Nicht jeder Mensch, der unter Schwindelanfällen leidet, hat zwangsläufig Morbus Menière. Schwindelanfälle können, genauso wie Ohrensausen, vielfältige Ursachen haben. Die Diagnose einer menièrschen Erkrankung ist von daher schwierig. Je öfter die Schwindelanfälle oder das Rauschen im Ohr auftreten, desto mehr wächst auch die Verunsicherung des Patienten. Auch bei dieser Erkrankung ist wie bei Ohrensausen, Hyper- und Dysakusis diagnostisch keine klare äußerliche Ursache feststellbar. Die Patienten entwickeln ein großes Angstpotential vor erneuten willkürlich auftretenden Schwindelanfällen. Diese Angst kann sich genauso wie bei dem Ohrensausen verselbständigen und auch hier ist die Gefahr groß, dass sich Depressionen einstellen, die dazu führen, dass sich die Betroffenen vollkommen isolieren.
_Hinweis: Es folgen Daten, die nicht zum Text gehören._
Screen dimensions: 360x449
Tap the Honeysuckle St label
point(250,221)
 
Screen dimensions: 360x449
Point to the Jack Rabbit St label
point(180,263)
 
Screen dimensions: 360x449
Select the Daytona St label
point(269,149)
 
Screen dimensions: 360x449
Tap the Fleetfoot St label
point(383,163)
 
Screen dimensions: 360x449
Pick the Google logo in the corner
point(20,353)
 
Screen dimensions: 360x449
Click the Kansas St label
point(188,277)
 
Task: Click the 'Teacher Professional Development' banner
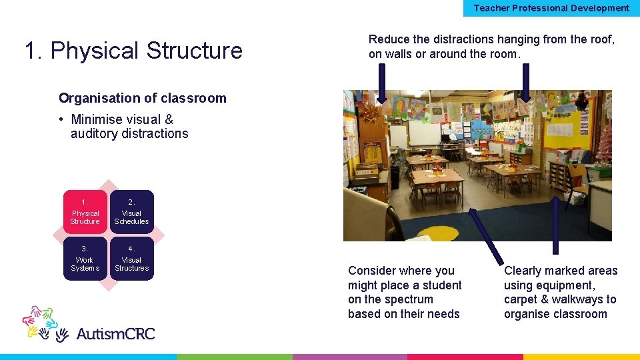pyautogui.click(x=551, y=8)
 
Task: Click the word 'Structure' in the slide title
pyautogui.click(x=194, y=51)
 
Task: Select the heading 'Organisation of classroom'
pyautogui.click(x=143, y=98)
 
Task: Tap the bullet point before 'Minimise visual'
pyautogui.click(x=61, y=120)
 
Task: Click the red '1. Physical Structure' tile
pyautogui.click(x=85, y=212)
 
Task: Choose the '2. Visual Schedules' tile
pyautogui.click(x=131, y=212)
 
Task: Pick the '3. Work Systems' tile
pyautogui.click(x=85, y=259)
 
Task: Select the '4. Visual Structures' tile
pyautogui.click(x=131, y=259)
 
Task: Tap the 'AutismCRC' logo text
pyautogui.click(x=115, y=333)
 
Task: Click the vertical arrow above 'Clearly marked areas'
pyautogui.click(x=555, y=225)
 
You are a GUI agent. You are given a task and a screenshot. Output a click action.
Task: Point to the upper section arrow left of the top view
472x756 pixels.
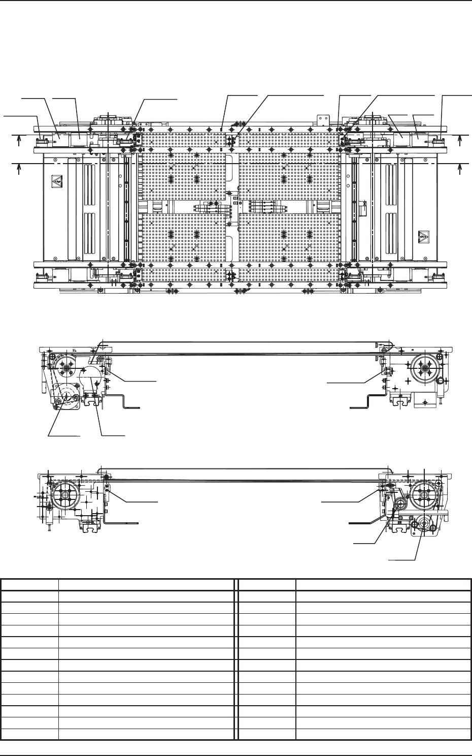[x=19, y=140]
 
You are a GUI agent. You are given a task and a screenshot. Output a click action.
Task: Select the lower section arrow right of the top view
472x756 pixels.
[x=459, y=168]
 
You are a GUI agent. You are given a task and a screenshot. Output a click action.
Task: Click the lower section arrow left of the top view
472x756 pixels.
[x=19, y=168]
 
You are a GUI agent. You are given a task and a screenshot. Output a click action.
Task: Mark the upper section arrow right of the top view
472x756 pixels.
[x=459, y=140]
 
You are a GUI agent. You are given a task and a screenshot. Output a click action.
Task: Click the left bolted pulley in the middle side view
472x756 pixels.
[x=65, y=364]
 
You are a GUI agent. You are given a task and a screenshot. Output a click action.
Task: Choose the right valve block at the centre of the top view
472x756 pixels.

Hyperakusis, Dysakusis und Morbus Menière sind, wie auch der Tinnitus, ernstzunehmende Notsignale des Körpers.

Sie alle entstehen symptomatisch durch gravierende Störungen der Hör- und/oder Gleichgewichtszellen. Es wird ganz klar deutlich, dass Ohrgeräusche, Ohrensausen und die möglichen Begleiterkrankungen sich in Entstehung und Auswirkung gegenseitig bedingen. Die Co-Existenz dieser Ohrerkrankungen ist wie ein Teufelskreis, die Auswirkung einer Erkrankung kann die Entstehung einer anderen begünstigen und ihre Symptome verschlimmern: Das ist die Tinnitusspirale.

Und diese Tinnitusspirale gilt es zu durchbrechen, um den Leidensdruck durch das Ohrensausen nicht immer stärker werden zu lassen. Das Ziel ist, das Ohrensausen irgendwann einmal aus dem Ohr zu verlieren. Ja zu verlieren, denn hier ist wieder loslassen angesagt und für die Tinnitus Behandlung gilt vor allem eines: Stress abbauen bei Tinnitus!

Ziehen Sie sich nicht zurück und flüchten Sie nicht in die totale Isolation. Gehen Sie unter Menschen, auch wenn Sie geräuschempfindlich sind. Sie schaffen das. Das Hören entspannender Musik über Kopfhörer kann dabei helfen. Reden Sie mit Menschen, versuchen Sie ihnen zu verdeutlichen, wie das Ohrensausen Ihr Leben beeinträchtigt und – ganz wichtig: Holen Sie sich Hilfe!

Es gibt keinen Grund, sich für eine Tinnitus Erkrankung oder Begleiterkrankungen wie Depressionen zu schämen.